事業系ゴミ、本格削減へ 警察OBが直接指導 / 大阪市
2009/05/05
ニュース
全国の政令市でゴミ処理量が最多の大阪市が、企業や店舗の事業系ゴミを削減するため、警察OBを廃棄物規制担当指導員に委嘱、排出事業者に直接指導する制度を今年度からスタートすることが4日、分かった。事業系ゴミを対象にした有料ゴミ袋の導入も目指しており、3カ年で事業系ゴミの約5%にあたる5万3000トンを減らす方針という。ゴミ袋の価格は今後の検討課題といい、負担を求められる事業者側の理解が得られるかが導入に向けた焦点になりそうだ。
ゴミ減量を将来ビジョンの目玉にかかげる平松邦夫市長のもと、市は平成19年度で147・6万トンだった事業系と家庭系のゴミ処理量を23年度までに130万トンに減らす方針をすでに打ちだしている。
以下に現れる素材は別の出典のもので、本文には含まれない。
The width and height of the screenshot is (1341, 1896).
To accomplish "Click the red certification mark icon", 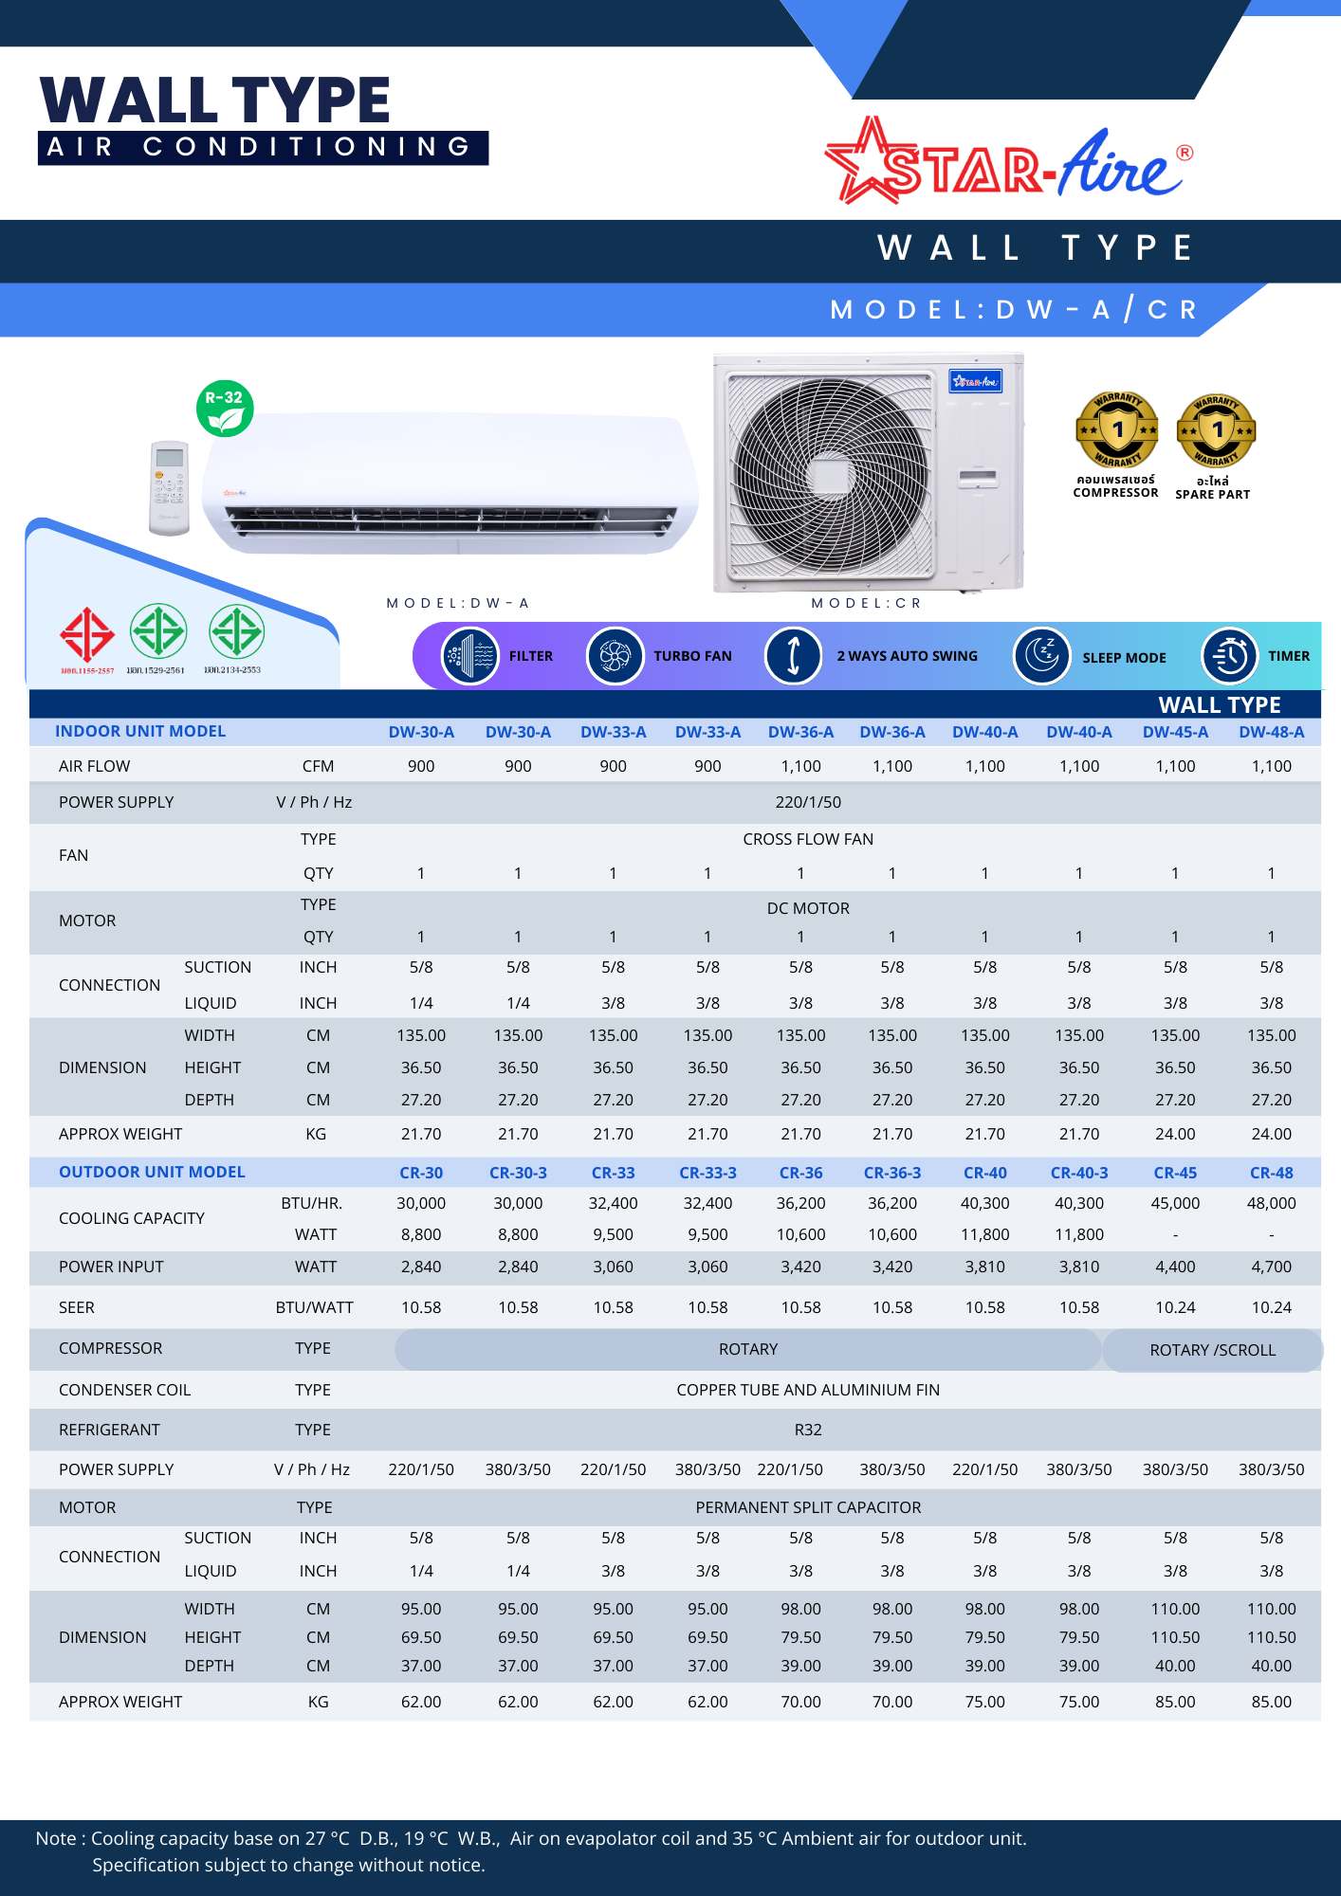I will [x=87, y=634].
このゴミ削減計画の達成には、事業系ゴミの減量が不可欠。通常の自治体では「3割が事業系、7割が家庭系ゴミ」(市環境局担当者)とされるが、企業や店舗数が計約20万にも上る市では事業系の割合が6割を占め、19年度には94万トンの事業系ゴミが排出された。
市では事業系ゴミについて、収集運搬の許可業者が排出事業所から回収し、焼却工場に持ち込む方式を取っており、これまではゴミの排出事業者への直接指導まで手が回らなかった。しかし、20年1月に無料の透明ゴミ袋を事業系、家庭系ゴミ双方で導入したために全体のゴミ量が減少傾向にあり、この機会をとらえて事業系ゴミの抜本的な削減策を講じることにした。
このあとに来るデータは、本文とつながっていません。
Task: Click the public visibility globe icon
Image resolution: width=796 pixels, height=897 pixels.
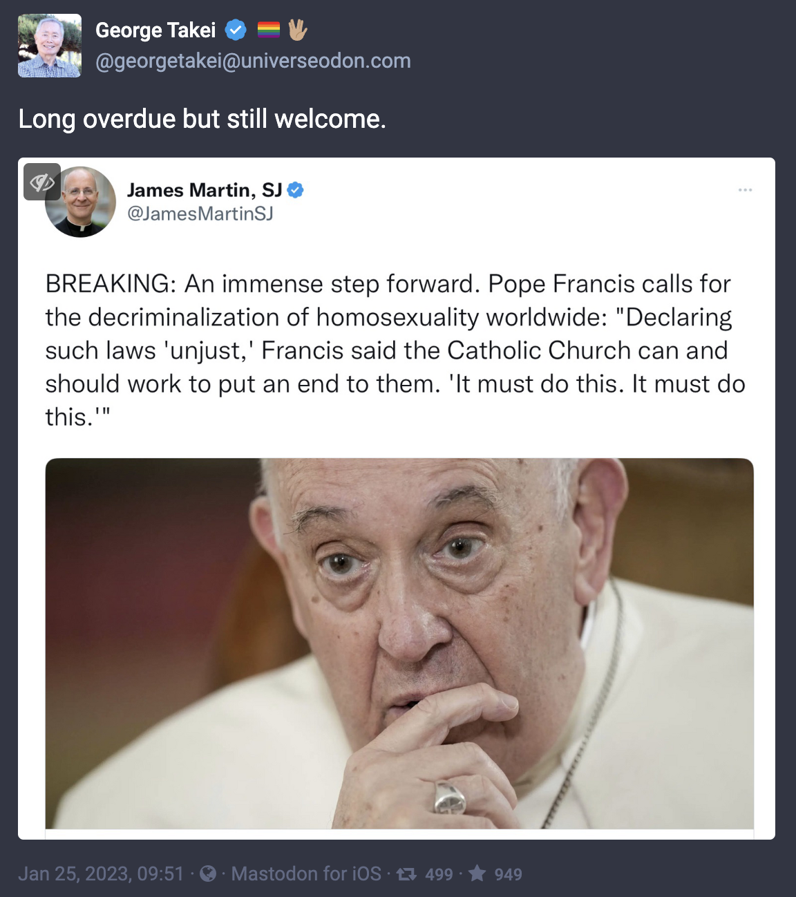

まずは、焼却工場に持ち込まれるゴミをチェックするため、ベルトコンベヤー式の検査装置を21年秋に導入。年間にトラック5000台分程度の内容検査を、23年度には30倍にあたる15万台分まで増やす。
具体的にはゴミ袋をコンベヤー上に開けて内容物を調べ、プラスチック片や金属片など産業廃棄物として処理されるべきゴミが混入されていないか判定。不適正と判断した場合には、収集運搬業者から事情聴取したうえで、警察OBらに委嘱する廃棄物規制担当指導員が排出事業者に直接指導する態勢を整える。
また、事業系ゴミの処理手数料(1トンあたり5800円)は政令市平均の半額程度と割安になっており、有料ゴミ袋の導入などで事業者に応分の負担を求めるが、ゴミ袋の価格は識者らで作る外部委員会の意見を聞きながら検討するという。
市は「排出事業者は、産業廃棄物を焼却工場に持ち込まないのはもちろん、紙やペットボトルは分別収集して、なるべくリサイクルに回すなどゴミ減量を推進してほしい」としている。